In 1995, a study regarding possible adverse fetal effects of high dose retinol ingestion by women in early pregnancy was published by a group in Boston (1) . Based upon a review of this study as well as previous work concerning the teratogenicity of retinol, the Pregnancy RiskLine staff and medical director, John C. Carey, M.D., have concluded that any woman currently taking doses of vitamin A, as retinol or retinyl esters, up to 10,000 IUs per day should have NO concerns regarding increased teratogenic risk to her baby. This conclusion is shared by Oakley and Erickson at the CDC (2). Additionally, it is clear that beta-carotene as a source of vitamin A has not been shown to be teratogenic at ANY dose.

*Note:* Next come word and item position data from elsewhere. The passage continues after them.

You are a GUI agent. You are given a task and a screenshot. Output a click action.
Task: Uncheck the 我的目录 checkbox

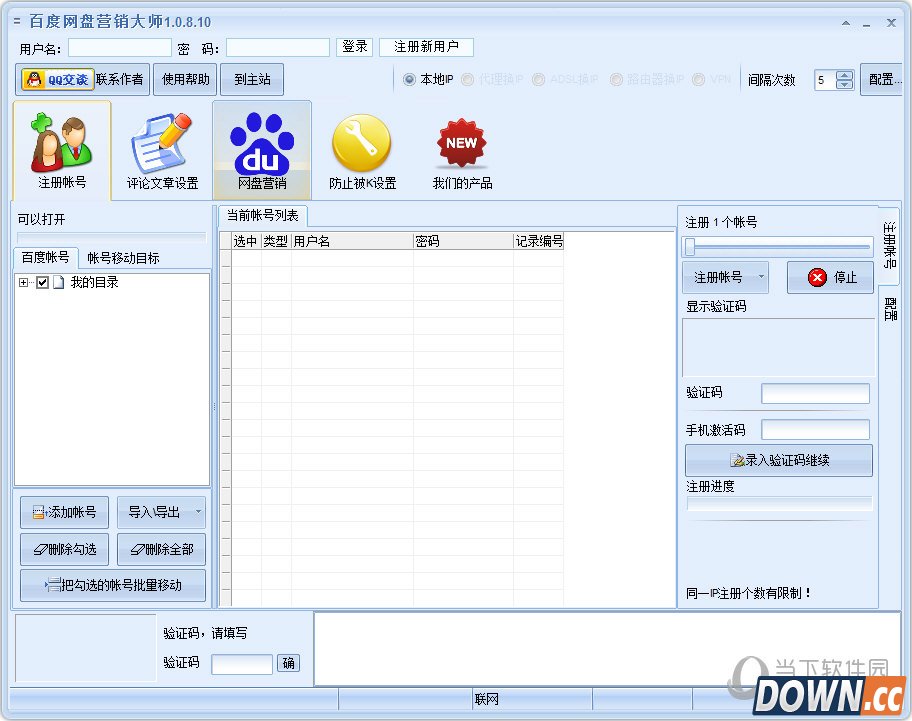[x=41, y=281]
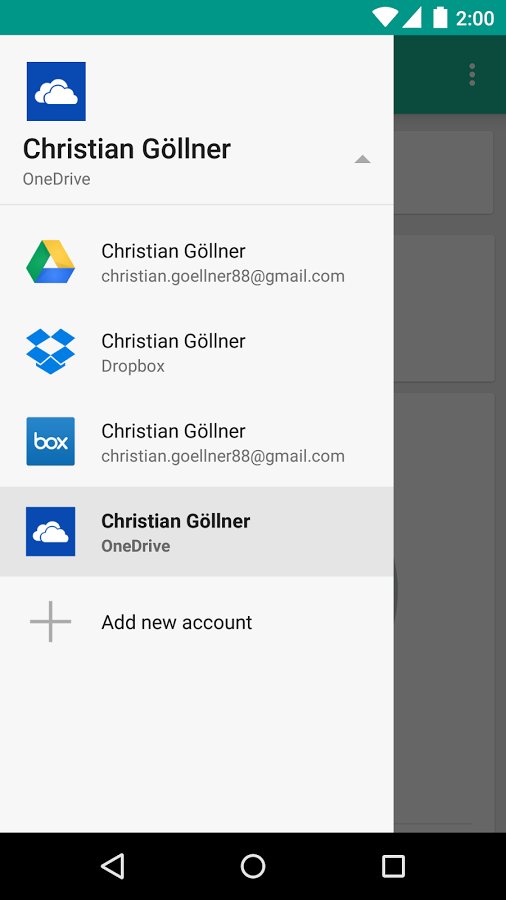Select the Dropbox logo icon
This screenshot has width=506, height=900.
point(50,351)
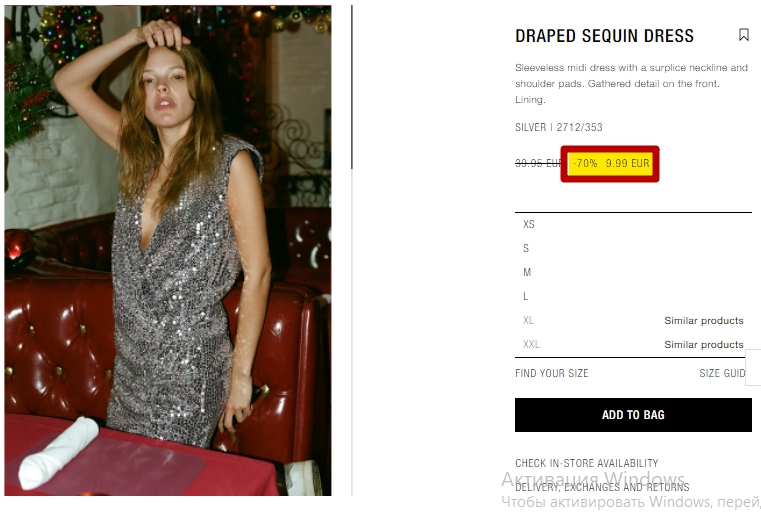Pick the unavailable XXL size
761x515 pixels.
pyautogui.click(x=531, y=344)
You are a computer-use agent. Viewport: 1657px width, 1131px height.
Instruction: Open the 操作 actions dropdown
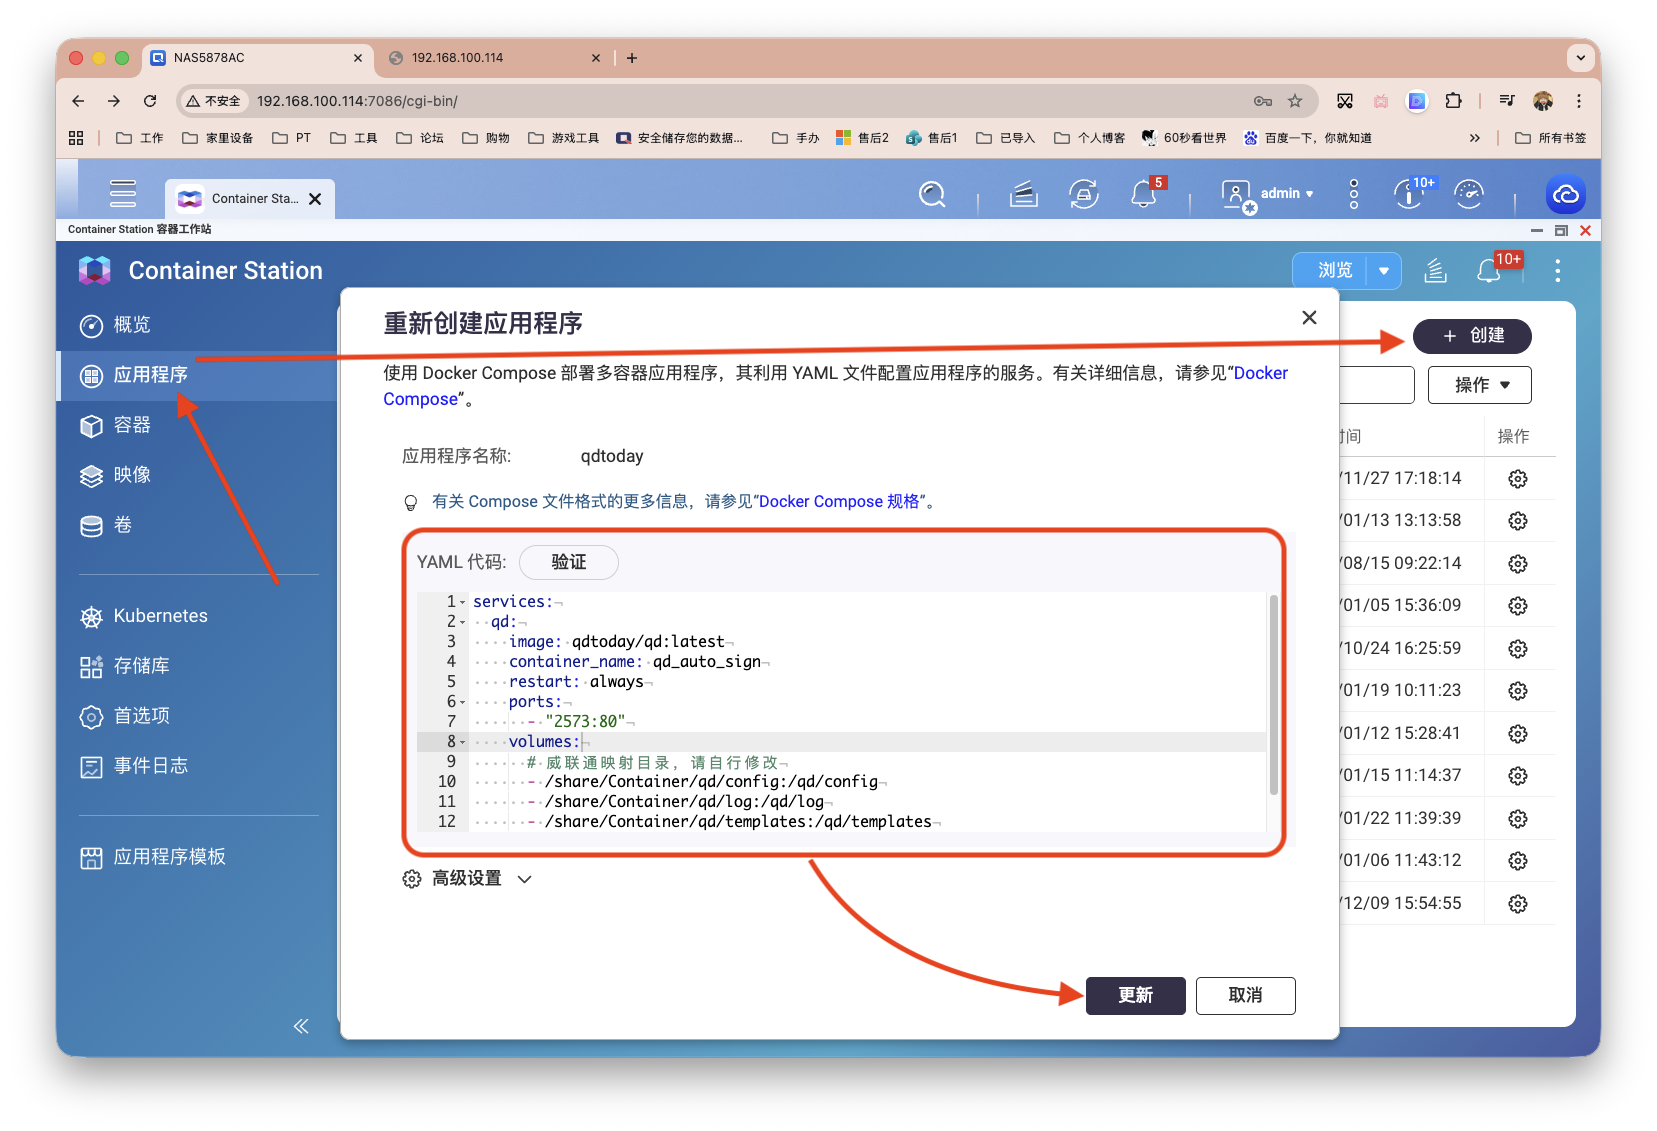1479,384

However, there are legitimate concerns about the relationship between prenatal use of vitamin A supplements in excess of 10,000 IU (as retinol or retinyl esters, not beta-carotene) and increasing risks for malformations. Additionally, it should be recognized that concurrent ingestion of retinol from high concentration vitamin A foods, especially frequent ingestion of liver, can contribute to the overall total amount of retinol consumed daily.

While the conclusions of the Boston study are basically in keeping with those above, one criticism of that study is the definition of malformation and the presumption that these defects are all the result of aberrant cranial neural crest cell migration. Retinoid embryopathy, a syndrome of anomalies involving the face, ear, heart, central nervous system and thymus, derives primarily from defects in migration of cranial neural crest cells. Previous experimental laboratory investigations and the clinically described retinoid embryopathy associated with other vitamin A analogs such as isotretinoin (Accutane), have linked high levels of exposure to these analogs (not beta-carotene) with abnormal migration of cranial neural crest cells early in embryonic development. It could be expected that vitamin A as retinol and retinyl esters may induce similar defects.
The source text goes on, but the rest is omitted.